Imagine que nessa escola há um jovem muito popular, cuja personalidade exuberante atrai a atenção de todos, como o ímã aos metais. Esse jovem é namorador, irreverente e não pratica os ensinamentos que ouve domingo após domingo na mesma igreja em que o pai da jovem sonhadora é pastor. Pelo contrário, a pouca crise de consciência por seus atos se revela tão somente quando, tendo retirado da água um amigo seu que se atirara no lago para provar ser corajoso e digno de entrar no grupo mais popular da escola, deixa-o agonizante ao perceber que a polícia se aproxima. Na fuga, bateu o carro em uma cerca velha, sendo preso imediatamente. Na cadeia, explicou que somente tentou ajudar um jovem que estava se afogando, e que fugiu da polícia pelo temor de ser acusado injustamente. Por causa desse episódio, o jovem é repreendido na escola, e, para não ser expulso, aceita participar dos grupos de solidariedade e teatro da escola. O primeiro grupo visita escolas carentes, para ajudar os alunos que têm deficiência no aprendizado, o outro, encena peças anuais, como parte do encerramento das atividades escolares. Em ambos os grupos, o destino da jovem sonhadora e do jovem rebelde iria se cruzar.

Imagine que, durante os ensaios para a peça, o jovem passe a conhecer melhor a jovem sonhadora. E que ele, contra todas as expectativas, apaixone-se por ela. Por essa paixão, ele vai enfrentar a resistência do pai da jovem, que vê nele um imenso perigo à integridade física e moral da filha. Ao dizer ao pai que também amava o jovem, ela é aconselhada a abandoná-lo antes que fosse tarde, como prova de que o amava realmente.

Imagine que, aos poucos, a vida desse rapaz passe por imensas transformações, e ele comece a demonstrar sinais de mudanças até então improváveis. De repente, torna-se atencioso, solidário, sensível. Foi ao hospital pedir perdão ao jovem que abandonara no lago; foi à escola da periferia ensinar a um estudante como transformar um triângulo reto em um isóscele. Mais que isso, levou a namorada à fronteira entre dois Estados, pedindo que ela pusesse um pé afastado do outro, dizendo-lhe que, assim, ela estava em dois lugares ao mesmo tempo, pois esse era um dos seus sonhos.

Imagine que ao saber da doença de sua namorada, e, que, depois de ela ter sofrido uma convulsão que a deixou debilitada, ele a peça em casamento. O casamento se dá exatamente como a jovem queria, na igreja onde a mãe casara, sob as bênçãos de Deus e pela instrumentalidade do pai-pastor. Mais um sonho seu havia se realizado.

Imagine, então, que após três meses de casamento, a jovem morreu, deixando o marido e o pai quando não tinha ainda dezoito anos. Ao visitar o sogro, durante as férias de sua faculdade de medicina, aquele jovem que há quatro anos sequer pensava em entrar numa universidade diz que ainda ama e amará para sempre a jovem *Helen. Que ela o fez experimentar um amor tão puro. Que ela o fez reconhecer que a felicidade independe de dinheiro, de tempo ou de saúde.
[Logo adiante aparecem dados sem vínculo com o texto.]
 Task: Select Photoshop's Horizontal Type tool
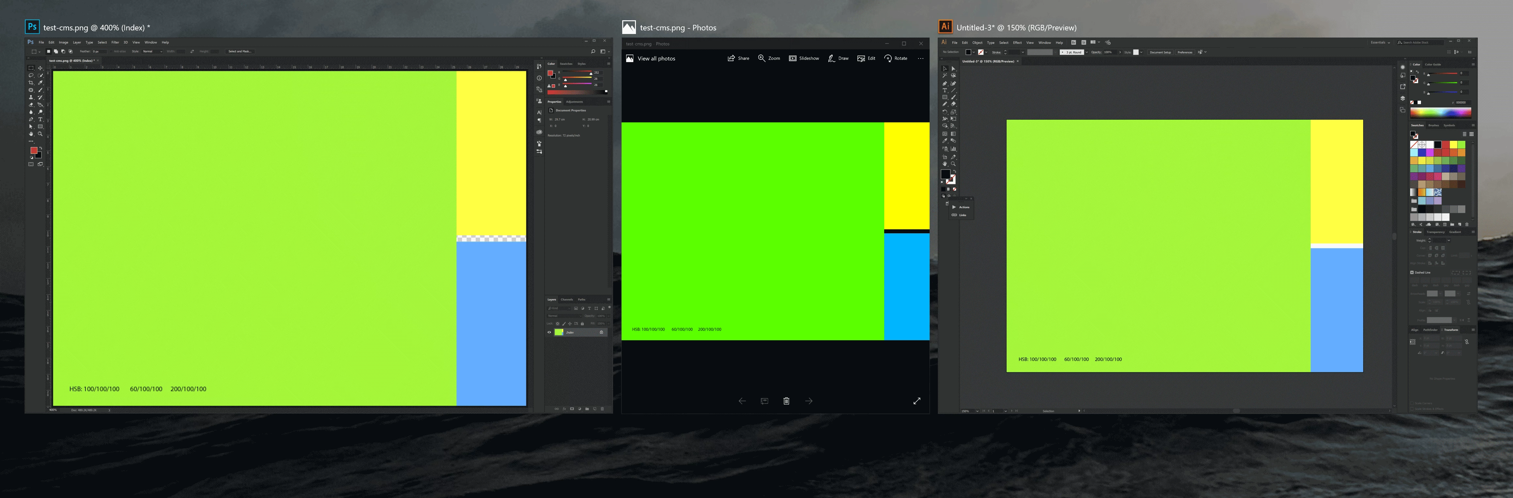pos(41,119)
Que a vida é um bem precioso, e que deve ser gozada em sua plenitude em cada detalhe, gesto, olhar e palavra. E que ele agradece a Deus por ter aprendido isso com a filha daquele senhor, que agora adotou o genro como filho.

Imagine que esse jovem diga ao sogro que sua única tristeza é não ter visto Helen presenciar um milagre, que era o seu principal desejo. Imagine que, olhando ternamente aquele jovem, o idoso e sábio disse: “Você foi o milagre!”

Resenha do Filme, “A Walk to remenber”, que assisti nesse weekend, título em português: “Um amor para relembrar”.

* não me lembro o nome dos personagens.